Hmm, on a B2B level, I'm always hesitant to purchase software that we can't trial first (see how it performs with our existing setup e.t.c, compare it with other products, in this case, our internal system). Videos and documentation really don't allow us to do this.

We're not so interested in features, we're more interested in performance and a like-for-like test with our own software. If it went well, we'd replace the system we're using in our game with Particle Candy.

Your concerns are absolutely understandable. However, it wouldn't make any sense to provide a feature-ripped trial version since this also would not reflect the performance of the full version. As I wrote before, the only reason why there is no trial yet is that external libs can't be wrapped up. On the other side, this allows users to apply their own changes and personal customizations to it.

If you have any own suggestions or ideas on how to technically provide a reasonable trial version, please let us know.

What we do with our software is as follows.

We provide a copy of any software to prospective businesses (not consumers or end users), and if they decided to include it in a commercial project (if a library, like Candy); or decide to use an application in their workplace (not just trialling it, but say if they replaced their existing setup), we'd then invoice and charge them.

Granted, this relies a lot on trust; but in the B2B world where payment terms such as net 30 and post-delivery invoicing are common, it's a regular occurence. To consumers and personal users, we generally require payment in advance, though depending on the user (verifiable history, etc), we'd consider the same terms.

Hope I've made sense, on my phone at the moment!

But you do not provide source code, do you? Consider that, as soon as you give away any kind of source, you also provide valuable technological know how. As an example, our company's main activity is the development of games, not the development of coding libraries. Those libraries are originally created to enhance our own games and make the development process more effective, but we also provide them to other coders, if they appreciate the time saving and efficiency of such a product and agree to pay a fair and reasonable fee for it (and the underlaying know how). Then it's a fair gain for both sides. We are creating games since almost fifteen years now, so the know how of many years goes into such libraries.

The know how of such a product is transfered to the user in the moment he downloads the source -no matter if he finally includes it into his projects as is, just parts of it, just absorbs the know how and creates anything by his own etc. For any kind of IT enterprises, know how is as valuable as money (if not more).
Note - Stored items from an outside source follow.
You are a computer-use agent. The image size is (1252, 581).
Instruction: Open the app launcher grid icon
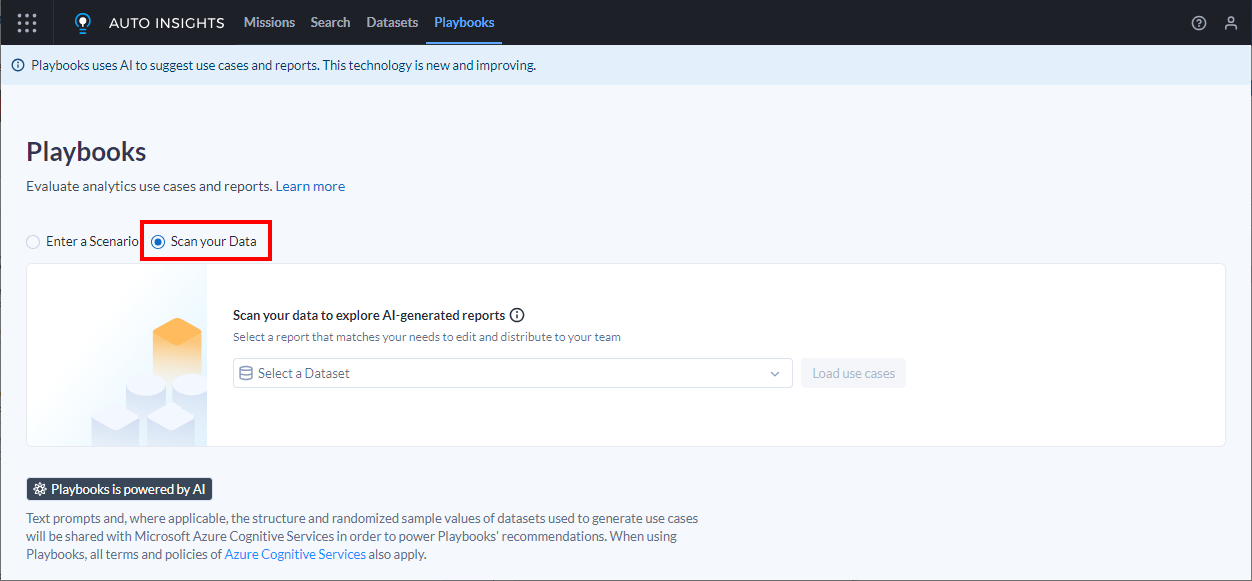(x=27, y=22)

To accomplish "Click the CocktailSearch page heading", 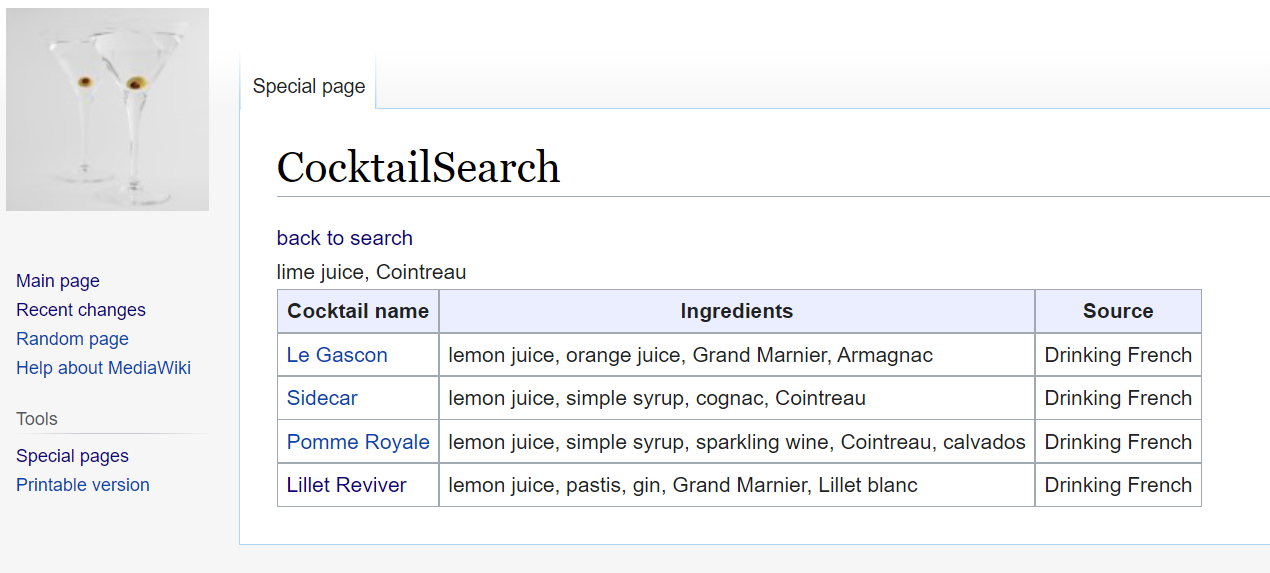I will [418, 167].
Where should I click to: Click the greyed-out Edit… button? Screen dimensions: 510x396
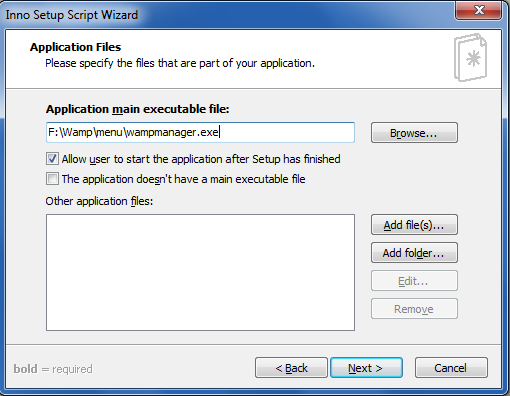(x=414, y=281)
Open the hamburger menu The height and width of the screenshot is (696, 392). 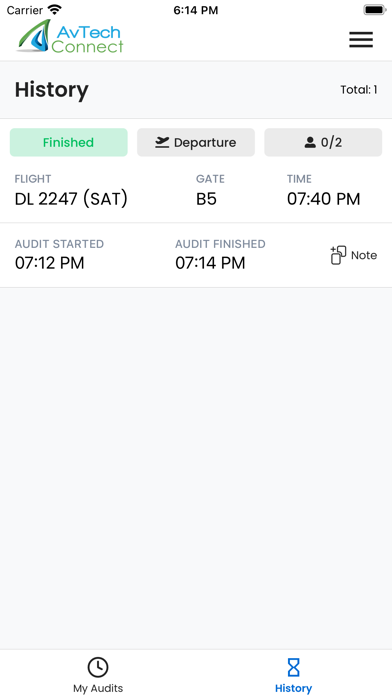[360, 40]
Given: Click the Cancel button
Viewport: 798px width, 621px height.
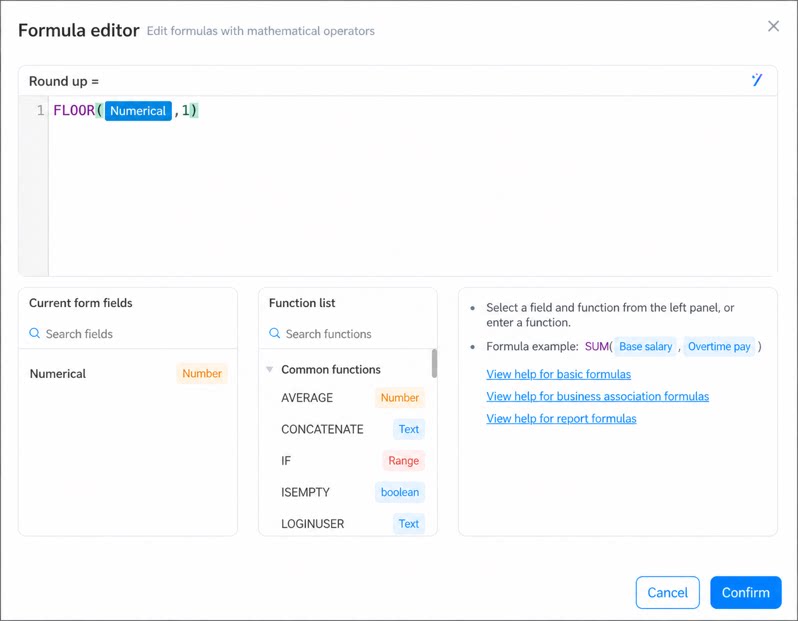Looking at the screenshot, I should [667, 592].
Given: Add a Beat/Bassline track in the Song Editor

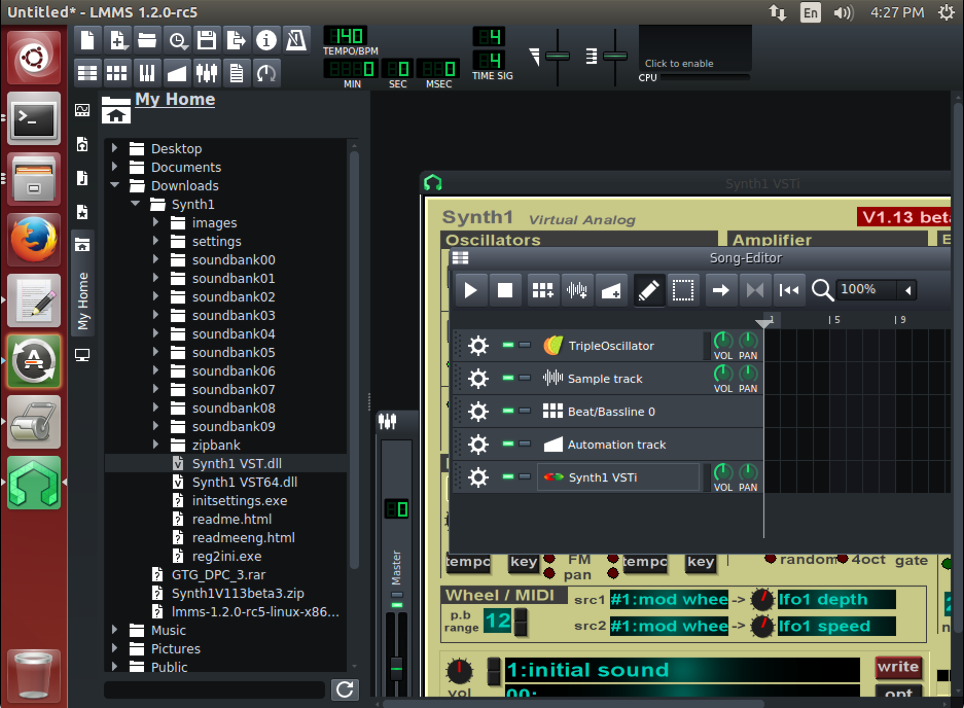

So it's not a good idea to give sources away for free on a base of truthfulness if you are distributing to customers in the same business segment than your own company. This could turn out to be quite problematic.

A completely different scenario is to distribute "sealed products" that do not disclose the underlaying know how, of course. The drawback is, that this isn't the case here. The advantage, however, is that due to the open format, users are able to change and modify the product if they want to customize it to fit their own project in a better way. At least, you are not forced to buy a sealed product that you cannot change anymore.

Since we are using those tools by ourselves, users can feel certain that they are updated very frequently and always reflect the quality and usability we want to see in our own games, too.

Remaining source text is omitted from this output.